Canada is a nation divided into separate entities around issues of regionalism and provincialism, and Canadians in general do not place their trust in the federal government but in the governments of the different provinces. Regionalism became a force early in Canadian history and was then entrenched with the creation of the Confederation. The Canadian Confederation was an attempt to create a strong central government, seen by some as necessary to help the country develop economically. This Confederation was based on several principles intended to bring together the French-speaking and English-speaking worlds, and while this has been effective in setting in place an administration and a central government for Canada, it has not been successful enough to diminish separatist tendencies and inter-ethnic tensions.
A new effort to address these issues involves the creation of a Council of Federation, raising the question as to whether the newly formed Council of the Federation does or does not mean the end of Quebec Nationalism/Autonomy.
The government of Canada contributes to the continuation of regionalism. This government is a parliamentary system with an executive cabinet that can control the House of Commons. The country has a presidential, divided-powers system in which the executive does not control and must negotiate with both houses of Congress. Demographics based in part on geographical differences and climatic differences also contribute to regionalism, for each area in the country has its own identity, its own needs, and its own values to a great degree. Consociationalism is defined by McGarry and O'Leary (1993) as power-sharing. Such democracies have four features:
1) a grand coalition government incorporating the political parties that represent the main segments of the divided society;
2) proportional representation, employment, and expenditure in the public sector;
3) community autonomy norms that give the ethnic community self-government over matters of most interest to them; and 4) constitutional vetoes for minorities (McGarry & O'Leary, 1993, pp. 35-36).
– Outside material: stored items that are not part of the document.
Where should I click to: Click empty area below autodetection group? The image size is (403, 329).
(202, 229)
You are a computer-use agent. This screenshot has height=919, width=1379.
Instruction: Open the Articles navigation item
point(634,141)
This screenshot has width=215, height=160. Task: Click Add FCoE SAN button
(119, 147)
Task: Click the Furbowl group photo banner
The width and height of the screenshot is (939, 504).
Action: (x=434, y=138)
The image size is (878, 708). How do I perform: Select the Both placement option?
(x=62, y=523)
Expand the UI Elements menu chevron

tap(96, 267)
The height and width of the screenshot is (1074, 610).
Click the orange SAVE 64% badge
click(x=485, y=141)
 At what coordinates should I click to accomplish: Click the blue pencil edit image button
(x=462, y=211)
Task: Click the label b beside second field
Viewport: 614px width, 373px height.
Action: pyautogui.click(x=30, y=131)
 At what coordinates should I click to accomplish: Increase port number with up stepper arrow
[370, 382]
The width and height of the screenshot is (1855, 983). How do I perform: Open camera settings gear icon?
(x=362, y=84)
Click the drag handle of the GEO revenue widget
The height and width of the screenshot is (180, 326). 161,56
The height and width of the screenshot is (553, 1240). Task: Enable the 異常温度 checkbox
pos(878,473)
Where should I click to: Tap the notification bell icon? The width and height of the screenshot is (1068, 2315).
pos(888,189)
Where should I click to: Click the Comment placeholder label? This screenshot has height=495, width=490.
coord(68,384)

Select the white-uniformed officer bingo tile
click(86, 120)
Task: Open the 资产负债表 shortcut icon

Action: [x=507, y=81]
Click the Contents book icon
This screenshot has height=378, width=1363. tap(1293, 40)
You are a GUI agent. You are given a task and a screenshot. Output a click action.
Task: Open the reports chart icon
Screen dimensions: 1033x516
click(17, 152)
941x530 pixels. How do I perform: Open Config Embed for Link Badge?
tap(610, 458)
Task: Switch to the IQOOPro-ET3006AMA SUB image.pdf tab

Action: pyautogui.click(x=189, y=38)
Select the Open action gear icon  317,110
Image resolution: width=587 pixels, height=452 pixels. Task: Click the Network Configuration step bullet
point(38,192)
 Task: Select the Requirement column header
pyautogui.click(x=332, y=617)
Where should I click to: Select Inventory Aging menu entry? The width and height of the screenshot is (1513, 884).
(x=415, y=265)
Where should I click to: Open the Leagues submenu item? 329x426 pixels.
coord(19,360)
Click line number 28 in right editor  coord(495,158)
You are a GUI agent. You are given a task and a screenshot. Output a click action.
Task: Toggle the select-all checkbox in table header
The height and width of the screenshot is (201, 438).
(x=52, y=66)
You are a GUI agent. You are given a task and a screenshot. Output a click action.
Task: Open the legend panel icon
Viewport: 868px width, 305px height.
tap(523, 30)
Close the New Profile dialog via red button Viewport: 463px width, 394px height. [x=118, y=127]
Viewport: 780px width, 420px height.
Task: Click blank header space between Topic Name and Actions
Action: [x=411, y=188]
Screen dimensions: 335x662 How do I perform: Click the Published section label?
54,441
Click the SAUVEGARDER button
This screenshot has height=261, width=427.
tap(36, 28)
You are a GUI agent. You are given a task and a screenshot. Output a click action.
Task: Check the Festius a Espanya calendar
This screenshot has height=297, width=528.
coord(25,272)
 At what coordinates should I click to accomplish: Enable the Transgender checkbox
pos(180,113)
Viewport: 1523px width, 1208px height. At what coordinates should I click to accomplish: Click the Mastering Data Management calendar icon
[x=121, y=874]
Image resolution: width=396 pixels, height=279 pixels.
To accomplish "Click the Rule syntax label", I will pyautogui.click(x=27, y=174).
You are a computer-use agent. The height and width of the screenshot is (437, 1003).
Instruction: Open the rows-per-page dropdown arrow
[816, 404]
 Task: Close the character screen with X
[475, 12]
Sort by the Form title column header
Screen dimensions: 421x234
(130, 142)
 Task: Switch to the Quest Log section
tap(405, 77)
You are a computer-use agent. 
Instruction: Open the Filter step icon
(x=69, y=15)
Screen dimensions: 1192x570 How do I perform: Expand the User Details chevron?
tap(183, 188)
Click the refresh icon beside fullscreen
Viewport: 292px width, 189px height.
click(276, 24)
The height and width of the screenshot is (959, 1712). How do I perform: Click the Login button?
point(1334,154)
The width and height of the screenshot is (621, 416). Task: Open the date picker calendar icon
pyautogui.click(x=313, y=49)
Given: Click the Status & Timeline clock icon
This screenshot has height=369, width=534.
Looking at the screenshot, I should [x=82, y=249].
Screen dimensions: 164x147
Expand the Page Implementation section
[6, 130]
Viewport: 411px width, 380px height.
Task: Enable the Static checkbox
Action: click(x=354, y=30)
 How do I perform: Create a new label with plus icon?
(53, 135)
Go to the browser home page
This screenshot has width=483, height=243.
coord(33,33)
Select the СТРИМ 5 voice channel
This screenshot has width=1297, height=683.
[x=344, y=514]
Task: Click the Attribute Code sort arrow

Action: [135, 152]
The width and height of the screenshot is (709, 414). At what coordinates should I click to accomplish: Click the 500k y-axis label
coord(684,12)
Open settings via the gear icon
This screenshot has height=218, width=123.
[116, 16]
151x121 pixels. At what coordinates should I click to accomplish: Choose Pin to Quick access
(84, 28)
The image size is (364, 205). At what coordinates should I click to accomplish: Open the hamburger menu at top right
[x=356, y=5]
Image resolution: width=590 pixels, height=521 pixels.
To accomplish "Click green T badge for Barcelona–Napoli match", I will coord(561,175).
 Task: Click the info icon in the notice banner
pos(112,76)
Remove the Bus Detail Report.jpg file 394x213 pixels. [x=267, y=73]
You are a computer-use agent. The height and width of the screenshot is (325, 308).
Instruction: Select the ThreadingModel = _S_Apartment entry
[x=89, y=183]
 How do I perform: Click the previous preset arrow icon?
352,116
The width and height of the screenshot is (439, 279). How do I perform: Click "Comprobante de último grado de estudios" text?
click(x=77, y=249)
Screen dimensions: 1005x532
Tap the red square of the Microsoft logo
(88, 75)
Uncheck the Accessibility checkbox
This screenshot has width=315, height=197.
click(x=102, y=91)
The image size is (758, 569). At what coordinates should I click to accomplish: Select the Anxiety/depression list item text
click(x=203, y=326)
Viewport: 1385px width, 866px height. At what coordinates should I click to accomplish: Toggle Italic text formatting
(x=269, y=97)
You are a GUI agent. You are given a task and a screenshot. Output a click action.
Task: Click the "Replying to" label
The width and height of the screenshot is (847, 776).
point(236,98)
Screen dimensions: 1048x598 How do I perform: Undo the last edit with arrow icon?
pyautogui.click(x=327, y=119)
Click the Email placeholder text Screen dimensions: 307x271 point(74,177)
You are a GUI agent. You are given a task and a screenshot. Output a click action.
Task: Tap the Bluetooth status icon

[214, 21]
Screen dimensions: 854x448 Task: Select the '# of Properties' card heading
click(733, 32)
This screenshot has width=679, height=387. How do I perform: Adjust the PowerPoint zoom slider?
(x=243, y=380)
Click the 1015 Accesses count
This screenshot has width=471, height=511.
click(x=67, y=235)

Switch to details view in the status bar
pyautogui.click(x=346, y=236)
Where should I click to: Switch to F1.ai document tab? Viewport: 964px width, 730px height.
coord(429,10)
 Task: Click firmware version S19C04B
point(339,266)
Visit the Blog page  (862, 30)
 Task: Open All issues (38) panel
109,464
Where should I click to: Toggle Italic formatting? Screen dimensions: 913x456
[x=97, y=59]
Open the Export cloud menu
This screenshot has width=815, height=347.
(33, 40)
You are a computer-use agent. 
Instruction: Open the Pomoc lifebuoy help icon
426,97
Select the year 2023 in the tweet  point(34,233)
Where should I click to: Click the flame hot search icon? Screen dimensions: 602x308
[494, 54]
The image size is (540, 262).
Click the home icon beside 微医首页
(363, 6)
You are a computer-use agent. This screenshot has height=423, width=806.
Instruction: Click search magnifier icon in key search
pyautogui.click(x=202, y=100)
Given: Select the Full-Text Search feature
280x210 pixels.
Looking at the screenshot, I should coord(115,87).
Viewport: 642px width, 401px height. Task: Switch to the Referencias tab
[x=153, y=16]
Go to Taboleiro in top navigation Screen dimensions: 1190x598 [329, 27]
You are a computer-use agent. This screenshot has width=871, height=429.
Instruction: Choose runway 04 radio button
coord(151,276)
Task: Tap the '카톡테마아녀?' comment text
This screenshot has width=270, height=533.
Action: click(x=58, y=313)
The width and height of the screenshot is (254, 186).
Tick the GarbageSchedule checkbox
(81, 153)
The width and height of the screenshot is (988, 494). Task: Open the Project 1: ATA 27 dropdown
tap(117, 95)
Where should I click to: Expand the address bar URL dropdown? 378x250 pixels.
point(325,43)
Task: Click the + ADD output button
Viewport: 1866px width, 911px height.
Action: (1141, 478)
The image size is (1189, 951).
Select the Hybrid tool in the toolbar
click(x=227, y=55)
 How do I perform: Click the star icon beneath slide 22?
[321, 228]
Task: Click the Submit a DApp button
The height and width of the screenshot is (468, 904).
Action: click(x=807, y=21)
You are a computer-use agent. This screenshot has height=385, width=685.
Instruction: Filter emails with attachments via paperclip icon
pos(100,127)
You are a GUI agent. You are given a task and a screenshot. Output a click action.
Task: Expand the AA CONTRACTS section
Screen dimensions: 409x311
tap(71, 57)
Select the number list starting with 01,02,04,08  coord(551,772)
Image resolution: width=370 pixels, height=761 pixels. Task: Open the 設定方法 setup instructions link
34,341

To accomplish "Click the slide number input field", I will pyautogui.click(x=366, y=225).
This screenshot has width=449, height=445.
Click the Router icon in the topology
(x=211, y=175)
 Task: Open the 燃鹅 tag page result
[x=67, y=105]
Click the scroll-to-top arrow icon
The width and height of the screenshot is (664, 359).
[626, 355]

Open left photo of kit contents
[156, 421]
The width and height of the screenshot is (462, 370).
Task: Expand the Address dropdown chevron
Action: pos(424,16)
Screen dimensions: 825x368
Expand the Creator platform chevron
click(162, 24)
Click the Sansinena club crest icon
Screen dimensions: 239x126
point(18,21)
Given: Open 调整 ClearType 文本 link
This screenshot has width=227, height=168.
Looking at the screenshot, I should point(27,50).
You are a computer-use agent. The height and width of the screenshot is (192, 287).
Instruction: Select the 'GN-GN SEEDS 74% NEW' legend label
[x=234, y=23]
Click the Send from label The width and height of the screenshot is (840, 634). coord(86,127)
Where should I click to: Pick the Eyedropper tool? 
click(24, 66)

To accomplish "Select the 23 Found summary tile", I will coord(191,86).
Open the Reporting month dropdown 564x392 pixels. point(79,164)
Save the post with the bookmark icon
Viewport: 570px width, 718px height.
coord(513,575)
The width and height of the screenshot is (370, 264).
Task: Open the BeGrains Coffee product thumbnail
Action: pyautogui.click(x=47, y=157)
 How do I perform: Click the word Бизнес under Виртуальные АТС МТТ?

McGarry and O'Leary point out that there are cleavages other than language running through Canadian politics and even between the two founding groups of the French and the English. Another factor that causes each to insist on linguistic dominance is the uneven geographical distribution of the two main linguistic groups. Historically, the position of the two groups has shifted, for the French were originally the majority. The English and French elites negotiated a power-sharing arrangement to avoid a civil war (McGarry & O'Leary, 1993, pp. 42-45).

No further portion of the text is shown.